In Houston, Morton, who had always been interested in analytics, found the right place to emphasize his curveball. Stratton, Kuhl and Chatwood all pitch for organizations that largely work off the old paradigm of “fastball first.” If you include cut fastballs, the Rockies, Pirates and Giants ranked 5-6-8 in the highest percentage of fastballs thrown.

Dodgers pitcher Rich Hill tells the story of the day in 2015 when he had a conversation with Bannister in Pawtucket, where Hill was pitching in Triple-A at age 35. Bannister told Hill his high-spinning curveball was so good that he could throw it 50% of the time. Hill had been around pro ball 14 years and never heard such a thing. When Hill came home, his wife immediately saw the excitement on his face. “You’ve had a creative explosion,” she told him.

Since then, Hill is 24–13 in the majors and signed contracts worth $83 million.

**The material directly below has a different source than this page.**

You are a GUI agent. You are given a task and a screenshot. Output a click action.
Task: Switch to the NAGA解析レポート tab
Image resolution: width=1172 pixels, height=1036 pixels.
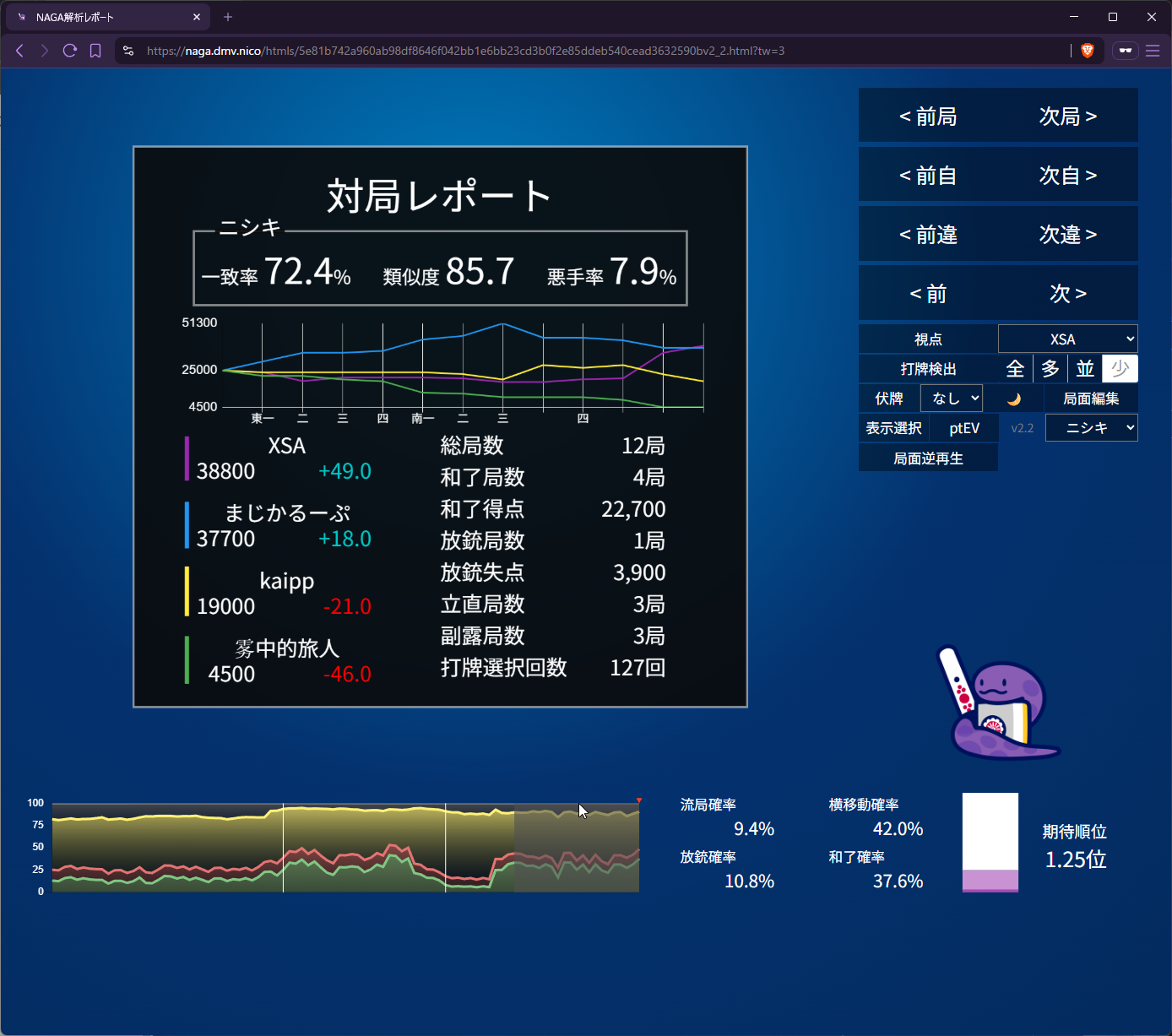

Bannister also helped turn around the career of Joe Kelly, who was raised in the Cardinals system as a traditional sinkerball pitcher despite having a high-spin breaking ball and elite velocity. Bannister encouraged Kelly at the end of the 2016 season to emphasize his four-seam fastball, not his sinker. Kelly also changed his arm swing so as not to pull his arm behind the line of his shoulders. Kelly, 29, began this year with a career 3.93 ERA, but re-born as a power reliever he posted his best season (2.79 ERA, 3.49 FIP).

Many more will follow the likes of McHugh, Peacock, Morton, Hill and Kelly. There will be more as organizations accept this teaching in which data is not just collected, but also applied in highly personalized ways. Morton gave this revolution the high profile moment to scale it up. In ending the World Series, he started a movement.